Globular Cluster Program Chair:
8516 Virginia Road
Bloomington, MN 55438
Welcome to the Astronomical League's Globular Cluster Program. The purpose of this observing program is to introduce observers to some of the finest globular clusters in the heavens. You may use any telescope, although an 8 inch is probably necessary for light polluted skies. This program asks you to observe the structural properties of these diverse celestial objects and compare their sizes, shapes, stellar distributions, and luminosities.
The Globular Cluster Program is supported by the membership of the Longmont Astronomical Society, of Longmont, Colorado. Our club is dedicated to observing the night sky and educating the community. The Globular Cluster Observing Program is just an extension of our club and we hope that you will enjoy it.
To obtain your certificate and award pin for this program, purchase the ‘Guide to the Globular Cluster Observing Club’ from the AL Bookstore. This newly updated 4th edition of the guide is dated August 2010, and it is specifically written to support this club.
This observing guide explains in great detail the Regular and Challenge Observing Lists. Included in these lists are the RA, Declination and accurate magnitudes (provided by Brian Skiff of Lowell Observatory) of 190 galactic and extra-galactic Globular Clusters along with reference page numbers for both sets of Uranometria 2000.0 star atlases.

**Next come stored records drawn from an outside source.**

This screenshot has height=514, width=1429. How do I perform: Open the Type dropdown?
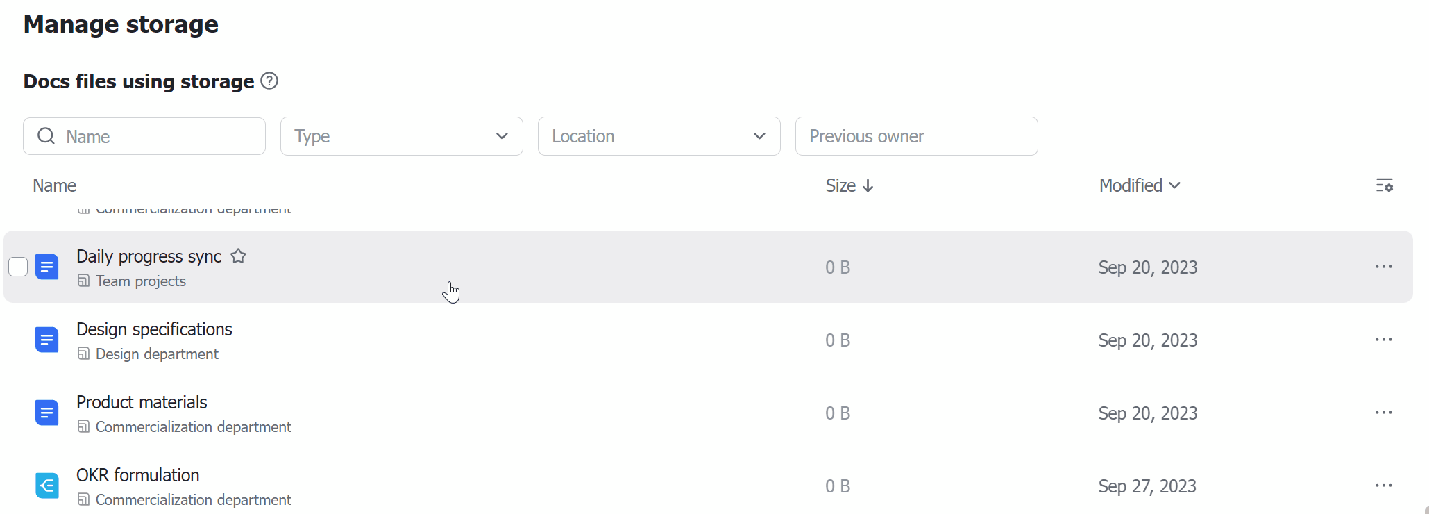point(401,136)
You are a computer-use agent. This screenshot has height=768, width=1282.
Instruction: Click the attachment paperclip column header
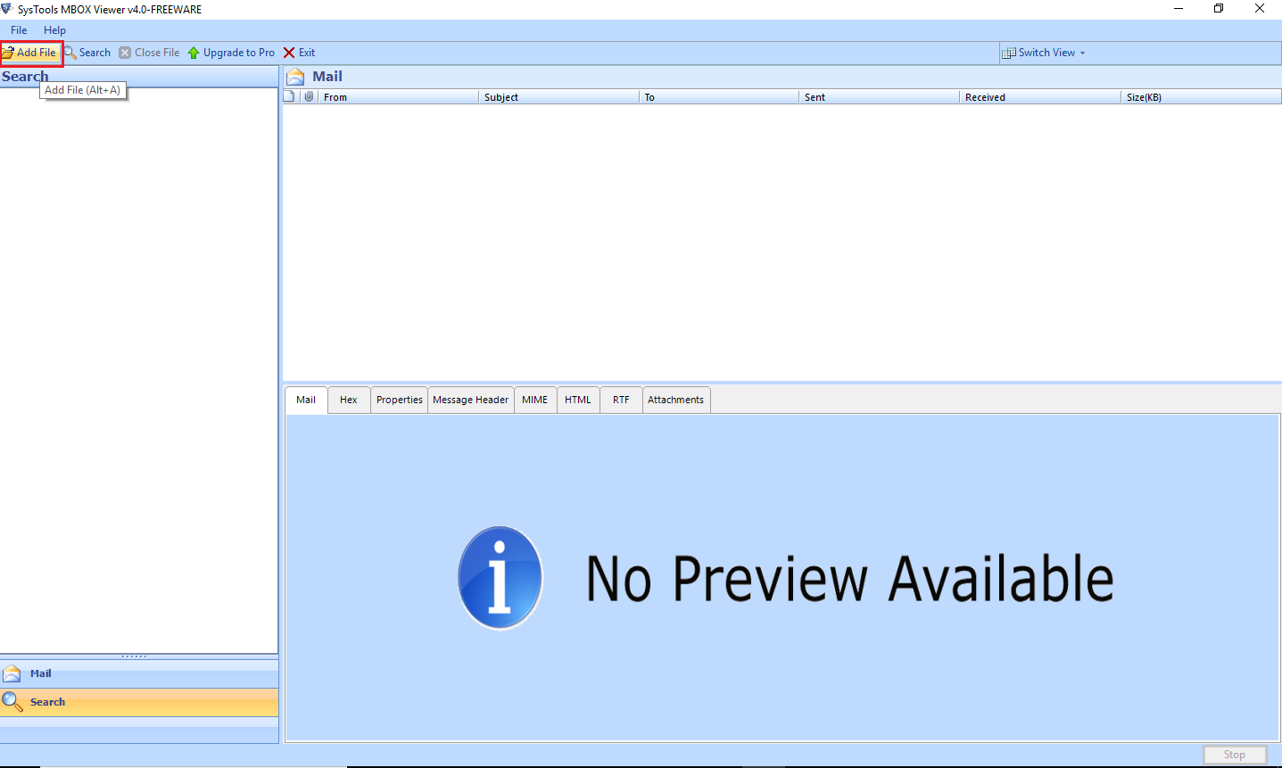tap(309, 96)
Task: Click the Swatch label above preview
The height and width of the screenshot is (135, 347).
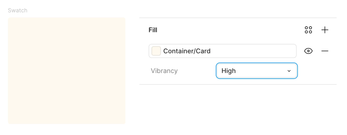Action: (x=18, y=11)
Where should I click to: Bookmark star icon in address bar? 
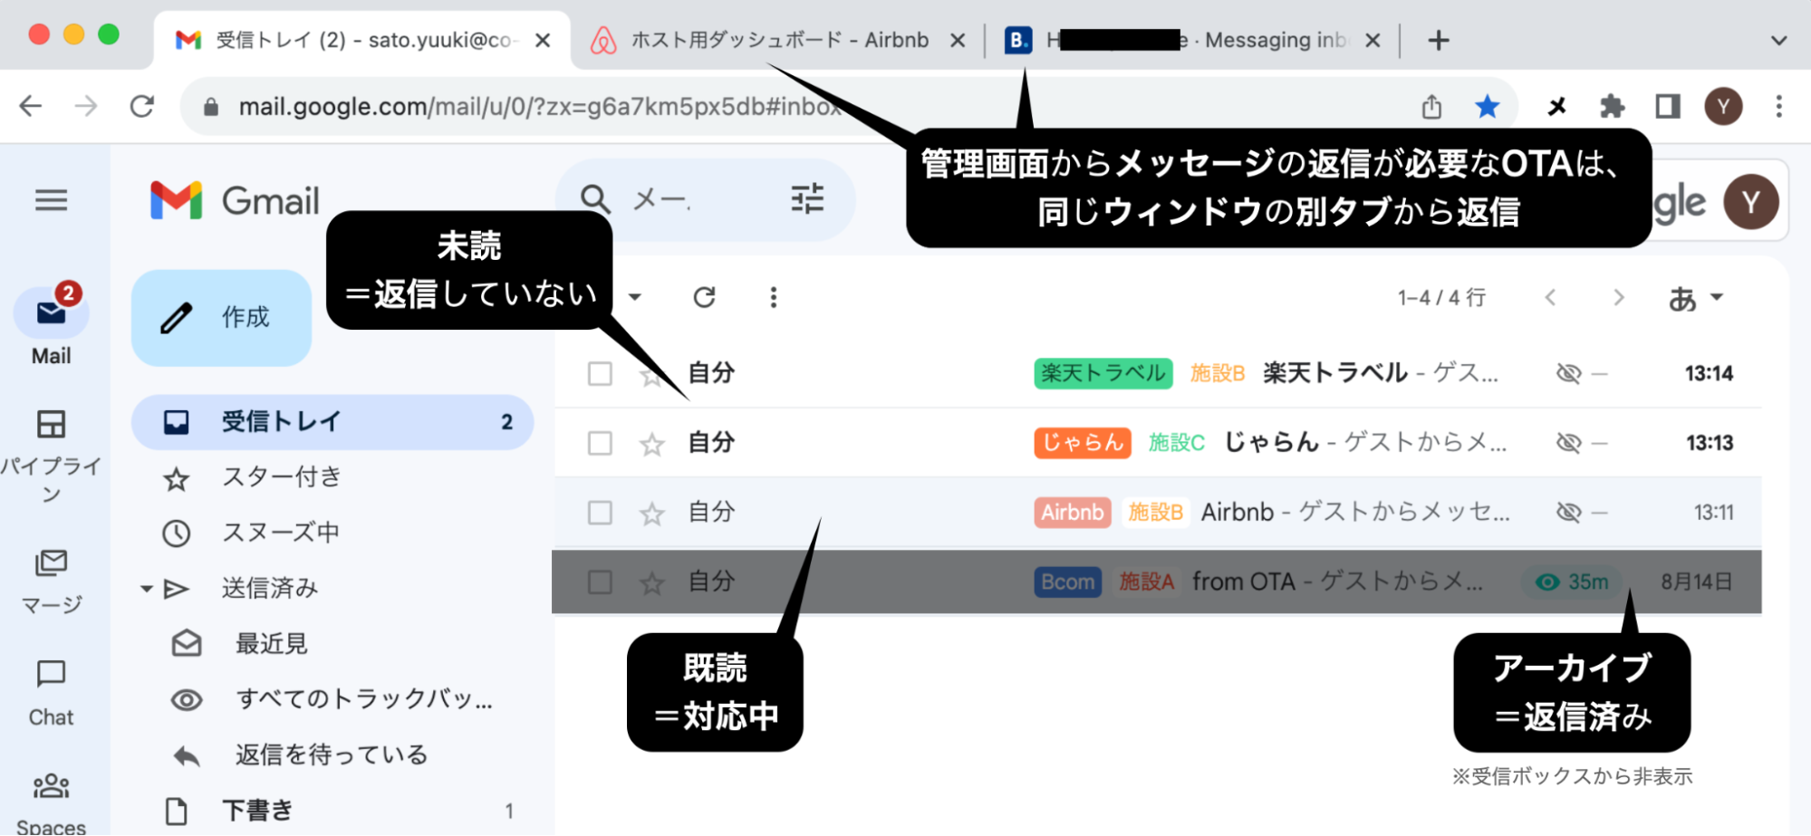[x=1487, y=107]
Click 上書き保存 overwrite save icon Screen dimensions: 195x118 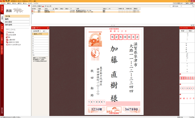coord(7,40)
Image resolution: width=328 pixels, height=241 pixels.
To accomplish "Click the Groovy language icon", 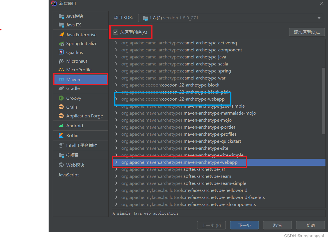I will 73,98.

This observing guide is different from other Astronomical League publications with respect of its content. Most amateurs have access to pictures of these globular clusters as well as programs that can print detailed finder charts for these objects. This observing guide instead includes the most up-to-date information about each of the 190 globular clusters, including information about their discovery and by whom, and other interesting facts about these objects. Much of this information was provided by Barbara Wilson, a highly skilled Texas amateur who has observed 137 of the globular clusters listed in this program.
This program is more than just observing globular clusters and recording your observations. This program wishes you to apply a concentration classification to each globular cluster you observe. By doing this, you will be repeating what the famous British astronomer William Herschel did in the late 18th century, and has since been repeated by many other professional astronomers.
This concentration classification is called the Shapley-Sawyer Concentration Class. The observing guide provides reference pictures of globular clusters and their concentration class, along with an explanation of how to determine the concentration class of each globular you observe by using these pictures.
Rules and Regulations
To qualify for the AL's Globular Cluster Certificate and pin, you need only be a member of the Astronomical League, either through an affiliated club or as a Member-at-Large. If you are not a member now, click here to view information on becoming a member.
The goal of this program is to get you to observe and compare globular clusters, and to that end, you can use manual (finder scopes and star hopping techniques), digital setting circles or any other computer aided GOTO systems. This is a visual observing club, hence, observations must be done by the observer, on location at their favorite observing site(s) and with equipment that is local to the observing site (your own telescope or assets of your astronomy club, including a club's loaner or observatory telescope, if you belong to a club). Any deviation from the preceeding sentence must be approved by the observing club coordinator prior to starting the observing club.
For the Astronomical League's Globular Cluster Observing Program, the observer is required to observe 50 globular clusters, with at least 1 globular cluster from the Challenge List. This program is completely customizable to the observer's interests and their equipment. The observer chooses just 50 globulars they are interested in observing from the list of 190 globular clusters listed in the observing guide.
Being able to consistently discern the structures of individual globular clusters and how they compare to other globular clusters is a primary goal of this observing program. For optimum results, the observer should use magnifications suitable to each object, aperture, and sky condition.
For each globular cluster, the observer needs to record all of the data usually required for Astronomical League observing programs, along with the concentration class of each object observed. The observing guide has pages you can copy to help you record this information.
To receive your Globular Cluster Certificate and Award Pin, send a copy of your observations, along with your name, address, email address, and society affiliation, to:
8516 Virginia Road
Bloomington, MN 55438
Upon verification of your observations, your certificate and award pin will be sent to you or your society's Awards Co-ordinator, whomever you choose.